Ora vejam só! Lá estavam elas jogadas de maneira jocosa à indiferença e à execração, talvez, penso, à espera de uma decomposição demorada, expostas ao ridículo paulatino, afora deixando entrever a possibilidade de causar algum dano sério à rede elétrica da cidade. Quem será que teve a nada convencional idéia de as pendurar naquele fio de eletricidade?, eu me perguntei perplexo com a atitude inusitada. Fiquei a matutar com os meus botões sem ter qualquer convicção de uma resposta plausível para aquilo. Tinha o cara algum objetivo que não o de apenas fazer humor e zombar do convencional? Certamente desejara ser notoriamente engraçado, sutilmente cômico e brincalhão, quanto a isso não tenho a menor dúvida. É bem provável essa hipótese, quero crer. Talvez, sim, é claro, talvez não. E voltei a indagar-me enquanto as chuteiras dançavam a música soprada pela brisa: quisera ele, ou ela, quem sabe, expor sua própria miséria, sua falta de algum argumento mais forte que resultasse num protesto expressivo? Sim, porque esse gesto ostensivamente burlesco pode ter sido resultado de algum recalque que magoa, uma humilhação impiedosa sofrida ou simplesmente um mero desabafo por razões desconhecidas pela própria razão.
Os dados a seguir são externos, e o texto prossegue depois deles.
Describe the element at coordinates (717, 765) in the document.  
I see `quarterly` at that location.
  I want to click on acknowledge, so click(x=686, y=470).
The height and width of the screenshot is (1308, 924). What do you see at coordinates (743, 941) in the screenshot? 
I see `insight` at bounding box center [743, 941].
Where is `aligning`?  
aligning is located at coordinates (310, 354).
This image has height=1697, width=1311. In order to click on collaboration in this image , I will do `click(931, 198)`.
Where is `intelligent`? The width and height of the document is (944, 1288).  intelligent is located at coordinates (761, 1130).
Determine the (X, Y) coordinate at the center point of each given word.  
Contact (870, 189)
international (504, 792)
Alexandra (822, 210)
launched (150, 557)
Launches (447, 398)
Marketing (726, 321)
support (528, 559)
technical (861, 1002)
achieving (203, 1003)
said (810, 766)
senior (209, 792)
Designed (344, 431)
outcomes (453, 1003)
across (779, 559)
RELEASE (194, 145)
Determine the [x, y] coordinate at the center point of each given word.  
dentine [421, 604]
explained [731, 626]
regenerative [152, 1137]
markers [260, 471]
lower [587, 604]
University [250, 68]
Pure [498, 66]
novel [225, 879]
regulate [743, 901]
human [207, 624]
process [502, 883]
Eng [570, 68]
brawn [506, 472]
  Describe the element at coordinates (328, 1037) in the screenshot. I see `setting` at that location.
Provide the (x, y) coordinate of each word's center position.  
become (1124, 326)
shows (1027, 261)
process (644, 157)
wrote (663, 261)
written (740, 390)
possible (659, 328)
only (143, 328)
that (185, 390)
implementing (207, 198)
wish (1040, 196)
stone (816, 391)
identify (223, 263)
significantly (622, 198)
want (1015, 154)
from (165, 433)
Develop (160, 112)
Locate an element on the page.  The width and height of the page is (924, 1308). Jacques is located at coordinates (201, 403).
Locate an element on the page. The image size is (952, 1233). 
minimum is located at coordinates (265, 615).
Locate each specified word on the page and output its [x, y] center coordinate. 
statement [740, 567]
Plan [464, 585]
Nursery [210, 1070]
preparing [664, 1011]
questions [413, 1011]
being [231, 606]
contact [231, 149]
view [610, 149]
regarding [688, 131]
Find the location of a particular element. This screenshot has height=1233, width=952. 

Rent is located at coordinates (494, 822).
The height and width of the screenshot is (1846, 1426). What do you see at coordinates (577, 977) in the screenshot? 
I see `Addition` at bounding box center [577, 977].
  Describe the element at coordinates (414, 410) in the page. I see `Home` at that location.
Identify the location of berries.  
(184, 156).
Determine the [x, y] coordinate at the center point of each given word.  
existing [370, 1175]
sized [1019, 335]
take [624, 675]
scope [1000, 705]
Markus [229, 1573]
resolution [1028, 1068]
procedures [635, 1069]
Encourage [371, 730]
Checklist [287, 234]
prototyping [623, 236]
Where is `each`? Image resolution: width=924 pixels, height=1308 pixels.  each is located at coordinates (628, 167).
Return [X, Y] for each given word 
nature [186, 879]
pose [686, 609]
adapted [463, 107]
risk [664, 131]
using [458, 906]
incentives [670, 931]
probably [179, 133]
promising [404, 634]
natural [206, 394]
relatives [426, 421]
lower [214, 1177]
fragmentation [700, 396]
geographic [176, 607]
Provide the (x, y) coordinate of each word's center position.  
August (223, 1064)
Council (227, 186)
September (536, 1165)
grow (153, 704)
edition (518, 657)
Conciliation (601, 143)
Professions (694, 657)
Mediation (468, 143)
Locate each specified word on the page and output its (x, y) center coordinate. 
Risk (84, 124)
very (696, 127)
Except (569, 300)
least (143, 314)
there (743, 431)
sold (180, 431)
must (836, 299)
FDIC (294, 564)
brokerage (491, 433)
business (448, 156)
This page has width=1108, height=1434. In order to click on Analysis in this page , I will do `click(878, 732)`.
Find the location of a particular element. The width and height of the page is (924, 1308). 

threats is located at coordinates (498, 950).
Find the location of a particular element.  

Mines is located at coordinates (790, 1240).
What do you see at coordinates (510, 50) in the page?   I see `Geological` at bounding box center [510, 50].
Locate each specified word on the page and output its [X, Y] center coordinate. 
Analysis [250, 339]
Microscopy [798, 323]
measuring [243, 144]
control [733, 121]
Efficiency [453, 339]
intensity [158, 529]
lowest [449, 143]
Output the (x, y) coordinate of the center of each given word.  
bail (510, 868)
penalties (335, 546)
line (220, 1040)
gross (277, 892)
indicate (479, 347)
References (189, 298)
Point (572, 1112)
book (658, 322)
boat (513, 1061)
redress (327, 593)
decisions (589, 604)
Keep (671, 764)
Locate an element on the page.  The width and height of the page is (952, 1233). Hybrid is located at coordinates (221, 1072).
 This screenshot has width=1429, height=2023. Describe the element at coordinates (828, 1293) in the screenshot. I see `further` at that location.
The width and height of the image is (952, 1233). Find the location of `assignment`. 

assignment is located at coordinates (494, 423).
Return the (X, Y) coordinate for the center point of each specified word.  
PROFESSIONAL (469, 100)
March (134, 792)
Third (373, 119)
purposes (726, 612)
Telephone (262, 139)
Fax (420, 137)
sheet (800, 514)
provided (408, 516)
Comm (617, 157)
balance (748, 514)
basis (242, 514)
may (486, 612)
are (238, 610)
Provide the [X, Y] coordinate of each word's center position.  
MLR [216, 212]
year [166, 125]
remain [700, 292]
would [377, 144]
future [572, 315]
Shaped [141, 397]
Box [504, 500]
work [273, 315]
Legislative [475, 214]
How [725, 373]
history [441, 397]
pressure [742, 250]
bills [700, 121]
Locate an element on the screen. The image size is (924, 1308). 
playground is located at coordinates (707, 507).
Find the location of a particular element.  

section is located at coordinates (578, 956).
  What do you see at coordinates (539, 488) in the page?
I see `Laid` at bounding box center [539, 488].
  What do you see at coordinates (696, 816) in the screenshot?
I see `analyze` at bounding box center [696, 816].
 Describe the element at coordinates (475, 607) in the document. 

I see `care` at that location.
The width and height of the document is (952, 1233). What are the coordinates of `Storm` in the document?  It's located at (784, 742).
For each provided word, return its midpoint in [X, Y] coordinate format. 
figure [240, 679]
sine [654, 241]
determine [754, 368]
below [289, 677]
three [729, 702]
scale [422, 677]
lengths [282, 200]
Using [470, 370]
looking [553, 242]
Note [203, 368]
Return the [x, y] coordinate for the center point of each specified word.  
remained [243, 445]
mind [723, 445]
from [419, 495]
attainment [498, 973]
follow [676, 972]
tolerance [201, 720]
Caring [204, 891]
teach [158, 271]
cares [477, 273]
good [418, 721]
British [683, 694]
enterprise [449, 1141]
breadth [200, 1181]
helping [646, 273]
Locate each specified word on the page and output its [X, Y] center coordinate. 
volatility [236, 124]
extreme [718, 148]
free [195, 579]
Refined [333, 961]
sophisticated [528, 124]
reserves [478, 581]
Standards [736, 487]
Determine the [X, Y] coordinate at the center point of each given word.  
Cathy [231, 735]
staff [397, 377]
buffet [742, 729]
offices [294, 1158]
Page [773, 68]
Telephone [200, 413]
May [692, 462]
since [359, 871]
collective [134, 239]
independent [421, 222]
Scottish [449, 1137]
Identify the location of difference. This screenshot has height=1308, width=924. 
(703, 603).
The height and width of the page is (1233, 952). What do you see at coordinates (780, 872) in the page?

Sabe lá o que se passou pela cabeça desse desconhecido personagem que teve a inusitada idéia de pendurar as chuteiras de uma forma nada convencional. Sujeito insano ou gaiato? Difícil determinar a definição adequada para ele. Bom, mas até que ficou bem cômico e a chamar realmente a atenção de quantos passam pelo local. A cena estapafúrdia com certeza provoca alta dose de bom humor nas pessoas. Há até quem jogue pedras nas chuteiras tentando derrubá-las somente para ver a queda.

Ah, já ia quase esquecendo e esta cronica permaneceria incompleta: essa cena um tanto dantesca e meio que mirabolante, absurda mesmo, acrescento, presenciei e fotografei num domingo passeando em Curitiba, nas proximidades do badalado Shopping Barigüi. Era dia de muita gente ir bater pernas no shopping e havia bastante movimento de pessoas em derredor indo e vindo feito formigas sem qualquer noção de rumo. E lá elas, as chuteiras, permaneceram penduradas à guisa de enforcadas e ao ritmo interminável e desconexo do vento suave, servindo de chacota para uns e de espanto para muitos. Quando as olhei pela última vez, minhas células cinzentas alertaram que em boa hora o acontecimento poderia render uns rabiscos, provavelmente uma mensagem hilariante para o gáudio de alguns ou essa espécie de crônica popular capaz de fazer brotar sorrisos nos meus poucos mas diletos leitores. Então não me fiz de rogado e, ao chegar ao hotel, liguei o notebook e deixei-me vagar entre as ondas dos vocábulos e peguei-me rindo solitário à medida que ia tomando corpo o esboço deste artigo despretensioso. A foto das chuteiras penduradas me dá razão para rir e fazer rir. Alguém tem dúvida?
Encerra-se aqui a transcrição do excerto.